TASK GOAL:
All lines from the one containing "Filter course type by 会计职业道德" through the last line of the listing should be given again exactly, with no pictures.

EXTRACTED RECORDS:
------------------------------------------------------------

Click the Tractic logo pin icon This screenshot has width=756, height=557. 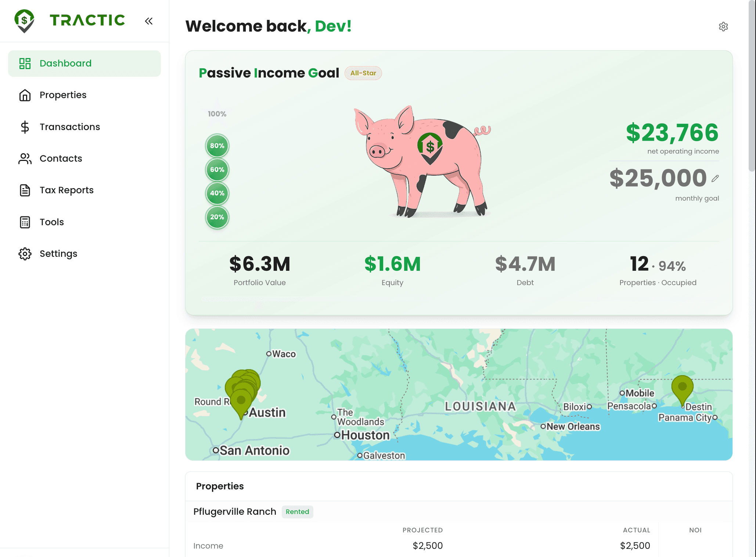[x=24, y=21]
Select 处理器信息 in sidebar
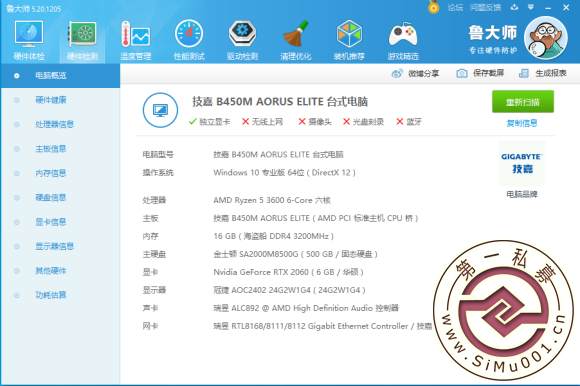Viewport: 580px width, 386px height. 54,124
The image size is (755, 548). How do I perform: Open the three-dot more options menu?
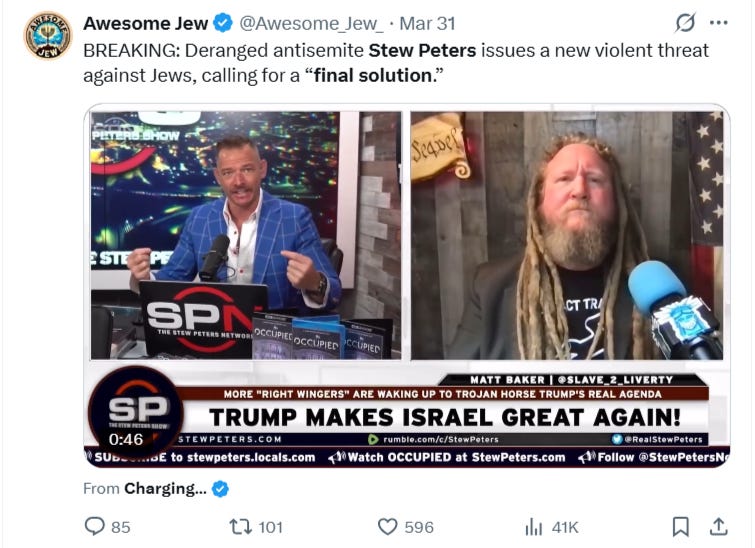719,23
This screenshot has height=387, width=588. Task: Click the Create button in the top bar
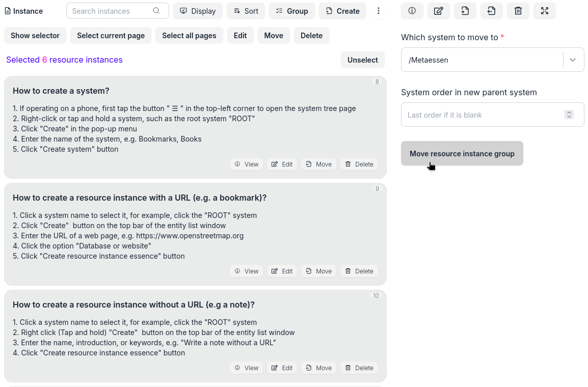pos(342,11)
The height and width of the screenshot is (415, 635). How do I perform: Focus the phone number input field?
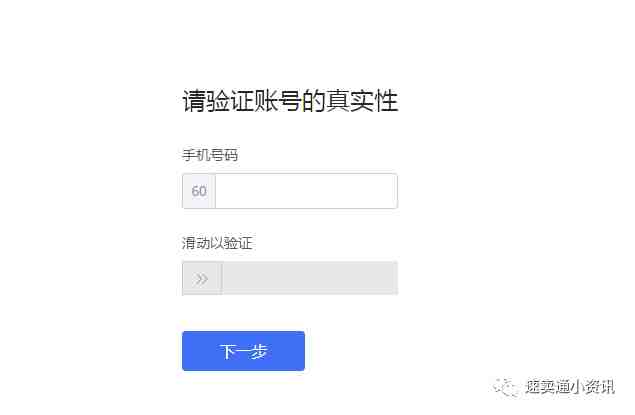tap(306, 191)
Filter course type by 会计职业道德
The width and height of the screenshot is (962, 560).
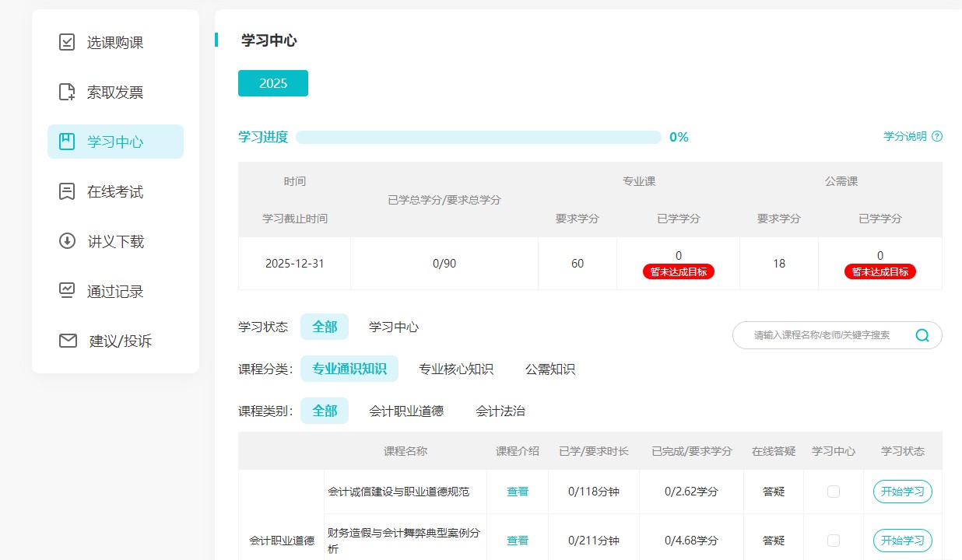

------------------------------------------------------------

OUTPUT OF THE EXERCISE:
Filter course type by 会计职业道德
The width and height of the screenshot is (962, 560).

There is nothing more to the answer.